Just how difficult is the Tour du Mont Blanc? The difficulty of the trek largely depends on your itinerary, level of fitness, nutrition, and the time of year you begin your journey. Though the trail itself wraps around the mastiff of the tallest mountain in the Alps, you don’t have to be an avid mountaineer to complete the hike.
But to fully enjoy the experience, our tour operators recommend hikers prepare with strength and endurance conditioning several months in advance. The Tour is well-marked and accessible to hikers, but solo trekkers who are not accustomed to long-distance Alpine hikes will get more out of their trip by training ahead of time.
Here are some basic ways you can physically prepare for the Tour:
1. Adjust your itinerary to your fitness level.
Each year, thousands of hikers set out for the Tour du Mont Blanc, but not everyone completes it in the same way. Some people complete 103 miles (166 kilometers) of the trail in 20 to 45 hours during an event called the Ultra-Trail du Mont Blanc.
The majority of hikers, though, walk the entire route in about 7 to 14 days. The versatility and accessibility of the trail allows people from nearly all levels of fitness to enjoy the beauty of Mont Blanc.
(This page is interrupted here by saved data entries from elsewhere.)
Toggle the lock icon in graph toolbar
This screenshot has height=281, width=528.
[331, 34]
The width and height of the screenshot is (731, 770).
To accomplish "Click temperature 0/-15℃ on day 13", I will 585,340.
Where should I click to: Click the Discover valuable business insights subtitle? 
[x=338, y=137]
Seasoned long-distance hikers may prefer to complete the TMB in 7 or 8 days for an added challenge. For first-time hikers of the TMB, though, we recommend an 11-day self-guided tour for an enjoyable journey.
2. Tailor your workouts for strength and endurance.
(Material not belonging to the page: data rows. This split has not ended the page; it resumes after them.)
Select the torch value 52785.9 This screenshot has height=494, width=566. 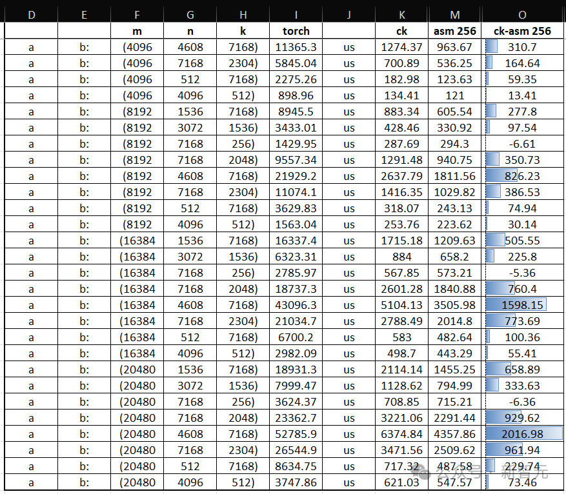[296, 434]
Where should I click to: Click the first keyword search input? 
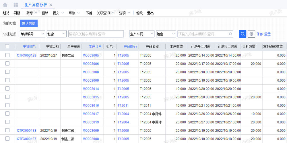click(x=96, y=34)
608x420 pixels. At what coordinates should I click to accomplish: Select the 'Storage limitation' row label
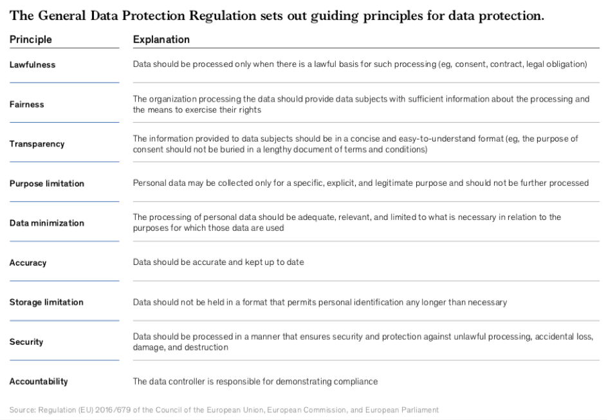click(x=46, y=302)
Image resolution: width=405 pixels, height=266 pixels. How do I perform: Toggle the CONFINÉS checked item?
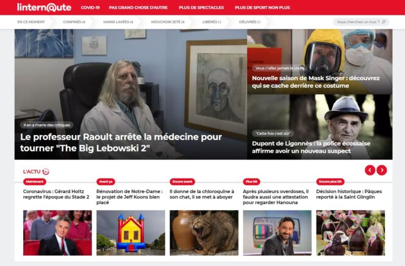[74, 22]
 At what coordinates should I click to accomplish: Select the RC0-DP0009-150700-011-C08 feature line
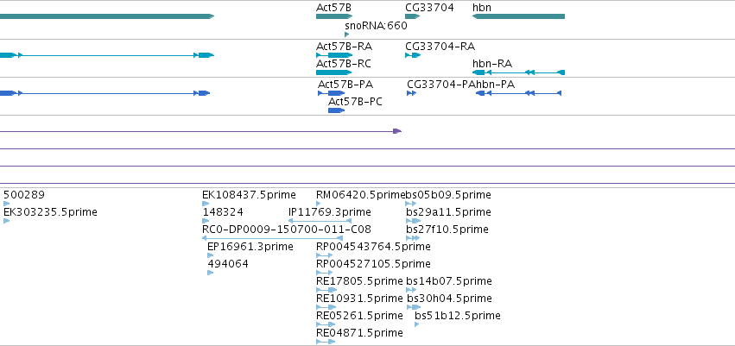click(272, 238)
While training for the TMB, an excellent mantra is, “Slow and steady wins the race.” You need to condition your body to keep a solid pace for more than 4 hours each day. This requires endurance and patience, but you’ll be rewarded with stunning panoramic views of France, Italy, and Switzerland throughout your trek.
During some of the days on the trail, you’ll have to hike incredibly steep hills for at least 3 hours at a time. The best way to prepare for this kind of physical activity is to hike in an area with sizeable elevation gains and losses for extended periods of time. If you can make time for long- distance practice hikes over several days -- even better!
If you live in a flat area, you can still train for the TMB with cardio workouts and strength training. Mix activities like running, biking, and swimming with strength exercises that work the legs, core, back and shoulders.
On the last day of the TMB’s counter-clockwise route, you’ll encounter a series of ladders as you ascend to Tete aux Vents (the tallest ladder is almost 10 feet high). After more than a week of hiking, your body will be worn out and you’ll need an extra burst of energy to conquer the ladders. During your training sessions, you can prepare for this by adding an upper body workout to the end of a long cardio workout.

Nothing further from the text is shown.